L’Année du Requin est un surprenant mélange de genres traduisant une démarche audacieuse des Frères Boukherma, qui ne plaira pas à tout le monde, et c’est tant mieux… Rêvons à un « monde d’après » où tous les films français populaires seraient aussi stimulants !
L’Année du Requin s’avère pour le spectateur non prévenu une expérience déroutante, et gageons qu’elle ne sera pas forcément du goût de tous ceux attirés dans les salles par une bande annonce et une affiche promettant une fantaisie humoristique entrant pile poil dans le cadre de cette comédie française qui cartonne au box-office mais ne satisfait guère les neurones. Pour ne pas être surpris, il suffisait de se pencher sur la courte filmographie des Frères Boukherma et se souvenir qu’ils avaient déjà sorti un premier film, Teddy, qui mêlait humour et horreur, film de genre à l’ADN largement US et inscription dans un contexte très français. Ajoutons que la présence au générique de la formidable Marina Foïs, auréolée en ce moment du triomphe artistique de As Bestas, promettait aussi, de toute manière, quelque chose de singulier.
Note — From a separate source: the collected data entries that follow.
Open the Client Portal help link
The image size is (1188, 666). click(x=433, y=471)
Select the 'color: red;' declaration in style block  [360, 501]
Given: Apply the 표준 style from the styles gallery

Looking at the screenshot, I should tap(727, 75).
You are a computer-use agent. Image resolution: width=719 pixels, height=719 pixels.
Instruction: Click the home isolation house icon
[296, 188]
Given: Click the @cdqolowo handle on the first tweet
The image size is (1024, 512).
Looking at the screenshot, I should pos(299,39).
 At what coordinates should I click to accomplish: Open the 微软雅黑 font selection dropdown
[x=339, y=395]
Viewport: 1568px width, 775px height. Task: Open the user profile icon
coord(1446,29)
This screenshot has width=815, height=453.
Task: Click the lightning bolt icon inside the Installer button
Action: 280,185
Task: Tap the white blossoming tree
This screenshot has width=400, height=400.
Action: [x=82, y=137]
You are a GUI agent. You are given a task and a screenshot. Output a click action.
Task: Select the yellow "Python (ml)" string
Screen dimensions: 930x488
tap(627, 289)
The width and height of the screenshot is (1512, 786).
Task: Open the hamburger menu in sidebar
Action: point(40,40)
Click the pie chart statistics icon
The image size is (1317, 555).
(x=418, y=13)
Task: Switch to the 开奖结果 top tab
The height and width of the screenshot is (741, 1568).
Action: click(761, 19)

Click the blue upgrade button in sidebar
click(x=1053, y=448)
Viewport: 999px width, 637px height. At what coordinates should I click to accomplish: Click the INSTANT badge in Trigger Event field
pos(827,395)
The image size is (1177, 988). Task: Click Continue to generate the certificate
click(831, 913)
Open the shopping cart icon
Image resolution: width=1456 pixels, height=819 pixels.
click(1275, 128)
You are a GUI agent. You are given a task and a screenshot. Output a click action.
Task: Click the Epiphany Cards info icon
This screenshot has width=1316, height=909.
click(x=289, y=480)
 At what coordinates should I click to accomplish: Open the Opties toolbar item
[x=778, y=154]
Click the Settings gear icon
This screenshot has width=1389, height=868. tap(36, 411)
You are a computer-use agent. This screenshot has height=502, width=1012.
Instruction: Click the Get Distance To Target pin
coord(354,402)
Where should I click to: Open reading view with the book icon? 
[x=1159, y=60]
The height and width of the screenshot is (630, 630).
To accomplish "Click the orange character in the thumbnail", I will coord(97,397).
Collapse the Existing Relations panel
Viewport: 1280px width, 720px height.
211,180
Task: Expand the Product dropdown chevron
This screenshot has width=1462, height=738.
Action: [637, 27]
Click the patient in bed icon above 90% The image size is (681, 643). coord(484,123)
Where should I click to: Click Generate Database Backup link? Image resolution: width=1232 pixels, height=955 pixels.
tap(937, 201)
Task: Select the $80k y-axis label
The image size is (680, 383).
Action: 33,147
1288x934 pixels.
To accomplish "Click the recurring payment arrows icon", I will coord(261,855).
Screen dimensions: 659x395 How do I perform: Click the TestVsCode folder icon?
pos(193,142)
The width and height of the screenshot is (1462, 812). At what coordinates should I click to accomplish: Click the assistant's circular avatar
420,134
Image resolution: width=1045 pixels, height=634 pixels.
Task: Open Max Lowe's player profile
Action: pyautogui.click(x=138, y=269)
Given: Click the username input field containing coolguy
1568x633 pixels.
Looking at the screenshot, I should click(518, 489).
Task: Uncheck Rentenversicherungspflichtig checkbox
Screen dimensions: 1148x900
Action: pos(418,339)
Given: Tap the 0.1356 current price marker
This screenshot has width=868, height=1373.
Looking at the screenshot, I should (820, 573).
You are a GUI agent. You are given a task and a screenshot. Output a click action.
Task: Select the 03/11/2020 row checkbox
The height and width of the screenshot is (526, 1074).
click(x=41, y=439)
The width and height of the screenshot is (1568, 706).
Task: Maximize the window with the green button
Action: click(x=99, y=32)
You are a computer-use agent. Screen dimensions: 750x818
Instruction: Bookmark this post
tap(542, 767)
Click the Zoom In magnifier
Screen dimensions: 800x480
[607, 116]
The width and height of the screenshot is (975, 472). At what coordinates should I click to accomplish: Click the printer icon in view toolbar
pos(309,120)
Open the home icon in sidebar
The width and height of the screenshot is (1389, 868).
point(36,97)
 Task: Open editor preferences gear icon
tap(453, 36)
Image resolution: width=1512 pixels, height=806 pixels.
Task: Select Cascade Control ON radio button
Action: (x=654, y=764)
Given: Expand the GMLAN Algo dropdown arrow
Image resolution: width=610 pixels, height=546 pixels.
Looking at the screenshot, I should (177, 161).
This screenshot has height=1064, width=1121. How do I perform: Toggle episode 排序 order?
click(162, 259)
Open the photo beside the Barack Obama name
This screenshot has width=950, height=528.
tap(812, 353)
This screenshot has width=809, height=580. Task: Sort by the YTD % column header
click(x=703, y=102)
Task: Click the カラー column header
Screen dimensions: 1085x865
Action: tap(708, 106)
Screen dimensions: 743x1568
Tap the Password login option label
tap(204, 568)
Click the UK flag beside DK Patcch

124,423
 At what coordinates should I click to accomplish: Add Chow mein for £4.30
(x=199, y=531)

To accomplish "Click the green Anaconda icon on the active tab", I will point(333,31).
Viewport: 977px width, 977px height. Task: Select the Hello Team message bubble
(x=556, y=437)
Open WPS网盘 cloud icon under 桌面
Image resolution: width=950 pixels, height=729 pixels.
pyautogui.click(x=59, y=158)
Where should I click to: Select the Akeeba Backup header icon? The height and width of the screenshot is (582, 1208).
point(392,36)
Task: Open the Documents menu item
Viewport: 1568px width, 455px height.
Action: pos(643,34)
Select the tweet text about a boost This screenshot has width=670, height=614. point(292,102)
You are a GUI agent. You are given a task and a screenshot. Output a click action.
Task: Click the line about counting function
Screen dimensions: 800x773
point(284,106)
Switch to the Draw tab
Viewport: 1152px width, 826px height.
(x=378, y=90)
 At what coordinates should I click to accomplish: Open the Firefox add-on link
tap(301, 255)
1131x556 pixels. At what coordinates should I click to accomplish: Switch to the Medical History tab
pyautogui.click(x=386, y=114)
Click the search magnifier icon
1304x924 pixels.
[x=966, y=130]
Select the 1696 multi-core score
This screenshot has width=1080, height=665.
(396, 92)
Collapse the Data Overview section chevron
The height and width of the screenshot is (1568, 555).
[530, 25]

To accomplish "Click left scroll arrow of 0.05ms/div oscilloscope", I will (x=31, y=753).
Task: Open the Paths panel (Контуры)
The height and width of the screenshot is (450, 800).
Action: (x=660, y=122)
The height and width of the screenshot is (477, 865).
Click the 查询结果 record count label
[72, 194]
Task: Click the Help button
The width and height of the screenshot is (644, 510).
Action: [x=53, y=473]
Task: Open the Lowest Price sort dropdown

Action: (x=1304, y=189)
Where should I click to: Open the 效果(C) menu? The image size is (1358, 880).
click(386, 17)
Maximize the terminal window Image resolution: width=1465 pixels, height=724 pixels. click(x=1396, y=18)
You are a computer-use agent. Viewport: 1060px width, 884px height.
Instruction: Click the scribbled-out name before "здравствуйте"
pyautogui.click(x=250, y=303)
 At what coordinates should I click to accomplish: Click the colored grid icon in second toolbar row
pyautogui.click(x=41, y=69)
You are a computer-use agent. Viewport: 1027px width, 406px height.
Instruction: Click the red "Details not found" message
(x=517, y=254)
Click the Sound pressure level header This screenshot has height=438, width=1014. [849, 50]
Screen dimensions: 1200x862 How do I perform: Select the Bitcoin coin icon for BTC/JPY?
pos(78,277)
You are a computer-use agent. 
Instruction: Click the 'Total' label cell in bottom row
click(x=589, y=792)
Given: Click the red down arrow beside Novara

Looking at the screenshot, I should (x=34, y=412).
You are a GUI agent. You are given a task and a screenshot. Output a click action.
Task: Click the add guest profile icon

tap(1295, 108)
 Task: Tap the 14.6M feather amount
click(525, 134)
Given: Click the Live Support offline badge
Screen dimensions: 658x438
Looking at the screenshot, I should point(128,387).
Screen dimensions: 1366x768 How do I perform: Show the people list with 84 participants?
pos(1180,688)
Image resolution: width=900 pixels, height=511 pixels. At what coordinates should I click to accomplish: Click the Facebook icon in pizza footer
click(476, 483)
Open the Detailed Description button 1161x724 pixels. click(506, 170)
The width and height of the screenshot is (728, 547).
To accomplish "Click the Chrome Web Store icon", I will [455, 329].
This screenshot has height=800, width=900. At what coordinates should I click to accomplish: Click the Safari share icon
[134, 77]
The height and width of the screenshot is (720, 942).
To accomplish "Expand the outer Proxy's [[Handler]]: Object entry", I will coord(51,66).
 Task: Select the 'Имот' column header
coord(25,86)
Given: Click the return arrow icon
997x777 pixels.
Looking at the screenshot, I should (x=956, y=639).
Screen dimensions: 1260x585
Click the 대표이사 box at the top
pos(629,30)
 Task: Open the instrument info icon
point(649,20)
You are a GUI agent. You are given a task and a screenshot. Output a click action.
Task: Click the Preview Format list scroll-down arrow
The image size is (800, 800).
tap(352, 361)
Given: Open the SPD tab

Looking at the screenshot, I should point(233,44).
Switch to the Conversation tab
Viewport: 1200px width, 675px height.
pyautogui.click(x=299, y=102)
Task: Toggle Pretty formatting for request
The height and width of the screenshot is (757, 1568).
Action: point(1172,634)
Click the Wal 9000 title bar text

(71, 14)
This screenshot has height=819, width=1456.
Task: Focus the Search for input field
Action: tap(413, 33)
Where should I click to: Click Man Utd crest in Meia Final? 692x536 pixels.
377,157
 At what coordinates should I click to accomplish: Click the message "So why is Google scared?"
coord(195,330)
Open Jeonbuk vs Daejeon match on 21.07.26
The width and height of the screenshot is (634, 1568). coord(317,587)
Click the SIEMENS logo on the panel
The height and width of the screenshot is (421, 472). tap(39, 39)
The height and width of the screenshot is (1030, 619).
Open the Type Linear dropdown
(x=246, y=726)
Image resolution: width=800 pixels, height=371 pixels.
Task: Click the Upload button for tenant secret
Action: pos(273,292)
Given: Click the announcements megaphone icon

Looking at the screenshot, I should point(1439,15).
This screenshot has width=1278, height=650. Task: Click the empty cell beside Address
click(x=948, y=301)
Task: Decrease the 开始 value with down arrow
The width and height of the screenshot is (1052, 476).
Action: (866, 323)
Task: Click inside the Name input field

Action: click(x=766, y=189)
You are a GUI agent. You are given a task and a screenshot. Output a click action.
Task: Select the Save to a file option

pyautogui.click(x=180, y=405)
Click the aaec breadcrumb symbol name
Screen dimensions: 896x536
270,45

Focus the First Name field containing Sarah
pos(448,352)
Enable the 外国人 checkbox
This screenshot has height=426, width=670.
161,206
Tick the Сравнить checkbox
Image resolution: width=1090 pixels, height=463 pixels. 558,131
L’Année du Requin est construit en deux parties, autour d’une rupture assez saisissante : si la première est grosso modo dans le ton de la bande annonce (caricature souriante mais corrosive – on y reviendra – de la société française, blagues un peu potaches, situations frôlant l’absurdité), la seconde est très impressionnante, glaçante même, qui positionne le film comme un vrai drôle de remake des Dents de la Mer dans le « monde d’après ». Un mélange de genres donc, entre horreur et comédie, mais où l’horreur du requin monstrueux qui vient menacer une plage tranquille des Landes ne fait guère qu’équilibrer l’horreur des comportements humains, et où la comédie est beaucoup plus grinçante, voire embarrassante, qu’à l’habitude.
Derrière cet affrontement quasi obsessionnel entre une retraitée imminente (puis jeune retraitée) de la gendarmerie obsédée par le travail bien fait et effrayée par le vide d’une vie sans responsabilités, et un monstre marin ramené sur nos côtes par le changement climatique, les Frères Boukherma dressent surtout un portrait terriblement juste de l’état de la société française. Sans forcer le trait, tout en petites touches, l’Année du Requin pointe ce qui ne va pas, ce qui ne fonctionne plus dans la société actuelle, celle de l’après-Covid qui a creusé un fossé entre ceux qui s’accrochent pour rester rationnels et ceux qui ont sombré dans le conspirationnisme (anti-changement climatique en particulier). Dans une France où, comme partout ailleurs, le harcèlement sur les réseaux sociaux débouche de plus en plus sur une inacceptable violence physique. Mais aussi dans une France réactionnaire qui n’est pas si nouvelle, où la peur et la haine de l’autre (du Parisien, de l’immigré) reste un puissant moteur de « l’identité collective ».
L’Année du Requin n’est, il faut malheureusement le reconnaître, pas aussi réussi qu’on l’aurait souhaité : le juste équilibre entre sérieux et humour a toujours été quelque chose de difficile à atteindre, mais l’on pourra aussi regretter que le film n’aille pas encore plus loin dans certaines situations. Pensons au cinéma coréen, toujours une référence obligée en termes de mélange de genres, pour réaliser combien un film peut gagner en force en n’évitant pas les paroxysmes émotionnels par exemple : il y a encore quelque chose de trop sage, de trop mesuré, de trop… français peut-être dans le travail des Frères Boukherma, pour être totalement emballant.
Mais on attend avec impatience leur prochain film, tant le cinéma français a besoin de gens comme eux, de cinéastes qui osent.